Little Peach by Peggy Kern

It might sound weird, but I think of peaches as a hopeful fruit. Those juicy little gems that show up for just a few short months in my cold, snow filled world. They’re the symbol of summer and sunshine. Hope and happiness and warmth. Little Peach is anything but hopeful. It is heartbreaking. From the first page to the last, summer heat and childhood are converted from playful innocence to absolute darkness.

Michelle is a young teen who’s lost the only person in her life that might have been able to save her. Once her grandfather dies, she’s left to fend for herself in a house with a mother who actively dislikes her. This is not a distracted mother. This is a legit terrible person. When she finds out her boyfriend has been molesting her child, she blames Michelle and kicks her out of the house. She has so little self-worth (possibly socially reinforced by the way she grew up – we don’t know if this is a systemic issue) that she is scared her fourteen year old is luring her grown adult boyfriend away from her. Even if – and come on, really let’s not even go there -but even if Michelle had flirted with him, who would want the kind of grown man says yeah, this child is the thing I want. Never okay. Ever.
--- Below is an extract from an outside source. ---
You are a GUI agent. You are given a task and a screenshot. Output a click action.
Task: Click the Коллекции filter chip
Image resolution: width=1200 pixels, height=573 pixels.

So Michelle sets out looking for a new future with a name and half an address. And she meets a nice woman who tries to help her, but her distrust and fear is so deep she flees in panic. Right into the arms of the man (boy?) who will break her down as far as he can. I knew nothing about this book before I started reading it. I was doing the audiobook, so all I knew was it was short and the reviews I’d glanced at said it was gut wrenching. So I wasn’t sure where we were going. At first, Devon seems like a pretty decent guy. He doesn’t pressure her. He gets her food. He knows where she wants to go and no one else she’s asked has been able to do that. Devon is Michelle’s shining light in this giant city. And he doesn’t look like the people she’s been taught to fear. He’s not a junkie or a flashy tv pimp. He looks safe. He has options. He’s endearing. He cares enough to nickname her Peach. No wonder she goes with him.  

And this is where Michelle’s already terrible situation gets even worse. From a life of molestation into a life of forced prostitution. The book drops us head first into the world of the child sex trade. It is terrible. Michelle’s situation is terrible. Terrible is not even a strong enough word, but I don’t want to through around those extreme words that we are able to brush off so easily. And I do not want to distract from how awful this is for her, but the character that makes me want to Hulk-rage is Baby. At eleven, she’s been in the trade so long that she doesn’t know there’s another way. This is just life. How do you ever move on from that? These are the years when you form what is normal for you. And normal for Baby is being put in a hotel room night after night and being sold off to men by other men. She has no autonomy. These girls even call Devon Daddy. He is their paternal figure. He is their lifeline. He takes care of them – in the worst possible way. But somehow, he’s the better option from where they came from. It’s a continual spiral into a hell that could exist behind any door.

What makes this book so poignant is how it takes these images that are supposed to hopeful and turns them on their heads. First with the peach. Then with Baby’s love of Finding Nemo. And finally with the theme park. Where Baby has begged and begged to go. Like any child, she just wants to go on the rides and eat junk and have fun. But when Peach and Kat finally sneak away and take her, it’s not what Baby expects. She gets so scared that she panics and draws attention. This little girl who has sex with multiple men on any given night is scared of the ferris wheel. It hammers home how young she really is. How terribly skewed her coping mechanisms are. And when her fish is left behind, her obsession with Nemo is revealed. We’re reminded that this girl was ripped from her home, because no one cared enough to look for her. No one is looking for these girls. Even when Michelle calls home and looks for help, she doesn’t get any. She ends up reassuring the adult because it’s too hard to accept that these kids are being damaged like this and it might be our fault.

The novel is fiction. The story is real. The child sex trade exists beyond the pages of books and the images on Law & Order. This novel is courageous and painful and directly in your face. It is 100% worth the read. And then it is 100% worth doing something about. Finding where you can provide support and compassion within your community. Because have no doubt, this exists where you live. Somewhere around you, there’s a Little Peach that needs help to escape her ‘Daddy’.